1.   hoed zn. 'hoofddeksel'
categorie:
substraatwoord
Mnl. hut, hoet 'hoed' [1240; Bern.].
Algemeen wordt aangenomen dat dit woord dezelfde stam heeft als hoede 'bescherming'.
Os. hōd (mnd. hōt); ohd. huot (nhd. Hut); ofri. hōd (nfri. hoed); oe. hōd (ne. hood ); alle met de betekenis 'hoofddeksel', oe. en ne. specifiek 'kap'; < pgm. *hōda-. Daarnaast ablautend: ofri. hat; oe. hætt (ne. hat); on. höttr 'kap' (nzw. hatt 'id.'; > Fins hattu 'hoed'); < pgm. *hattu-. En on. hetta 'kap' (nzw. hätta 'id.') < pgm. *hatti-.

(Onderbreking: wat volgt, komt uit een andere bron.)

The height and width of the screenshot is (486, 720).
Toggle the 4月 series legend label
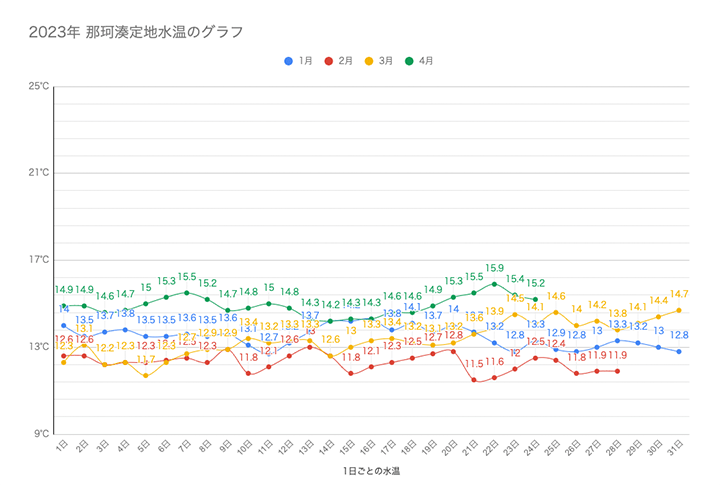tap(426, 61)
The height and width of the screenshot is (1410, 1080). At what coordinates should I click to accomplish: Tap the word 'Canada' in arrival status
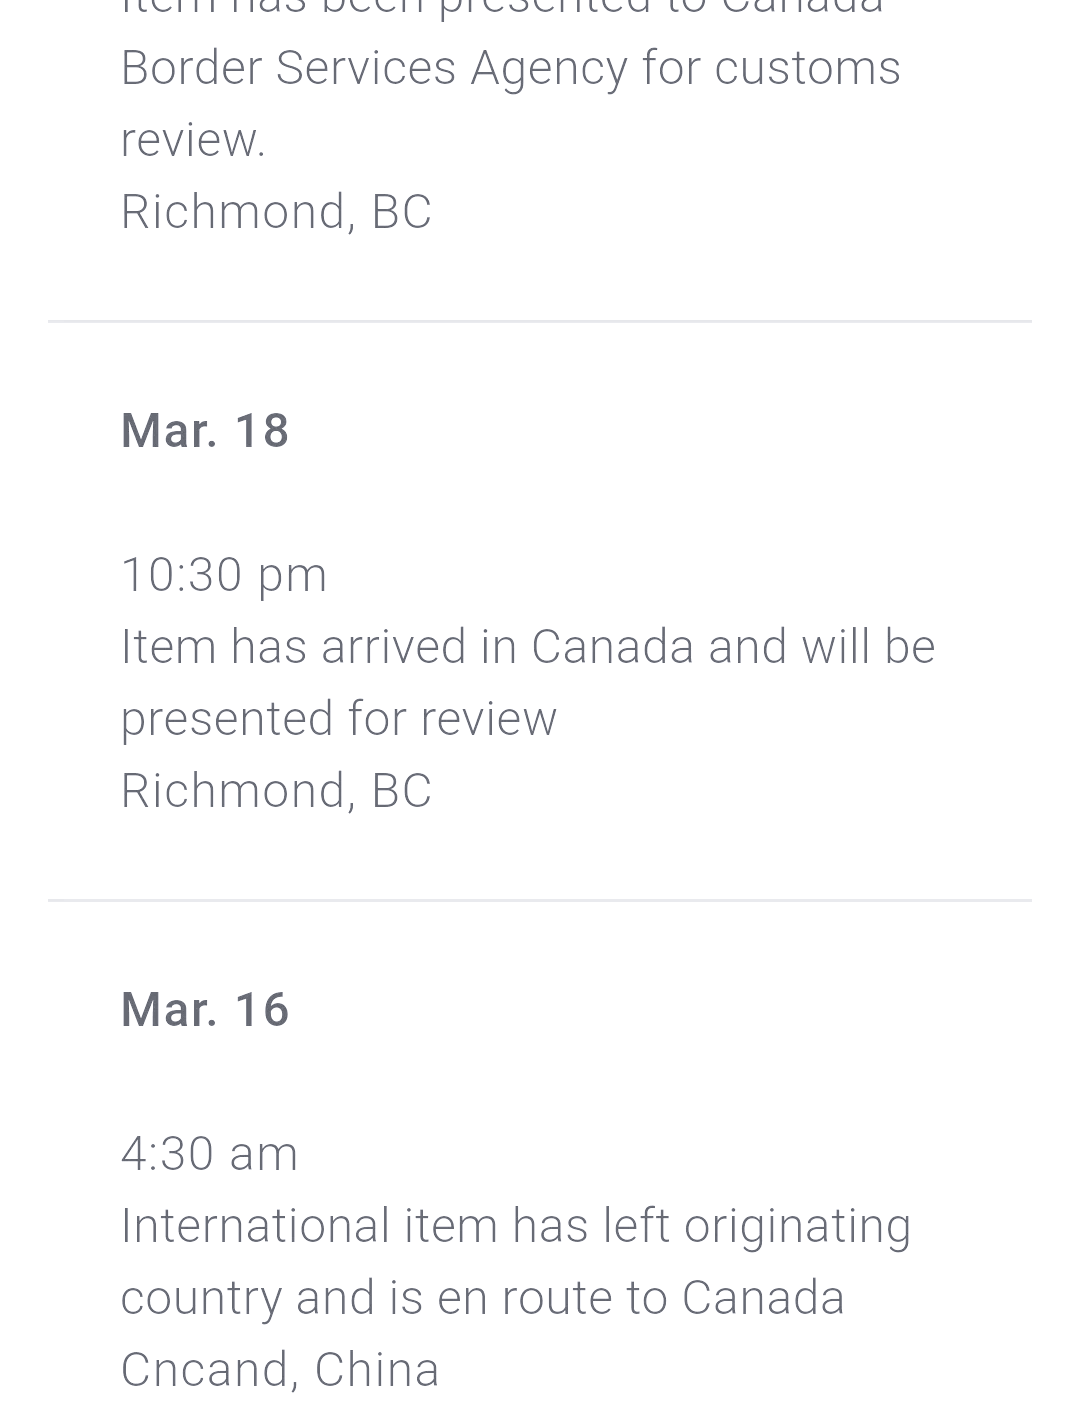pos(612,647)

Buiten het Germaans zijn geen verwante woorden bekend. Het in dit verband wel genoemd woord Latijn cassis 'metalen helm', dat ontstaan zou zijn uit *kadh-tis, waarmee bovengenoemde wortel pgm. *hōd- lijkt te corresponderen, is wrsch. niet verwant: het wordt door Isidorus van Sevilla (ca. 800, Etymologiarum sive Origines 18.14.1) een Etruskisch leenwoord genoemd. Bovendien is de combinatie stemloze + geaspireerde medeklinker in een pie. wortel onmogelijk. Mede gezien de stamvariatie (ōC versus aCC) wijst dit op herkomst uit een voor-Indo-Europese taal.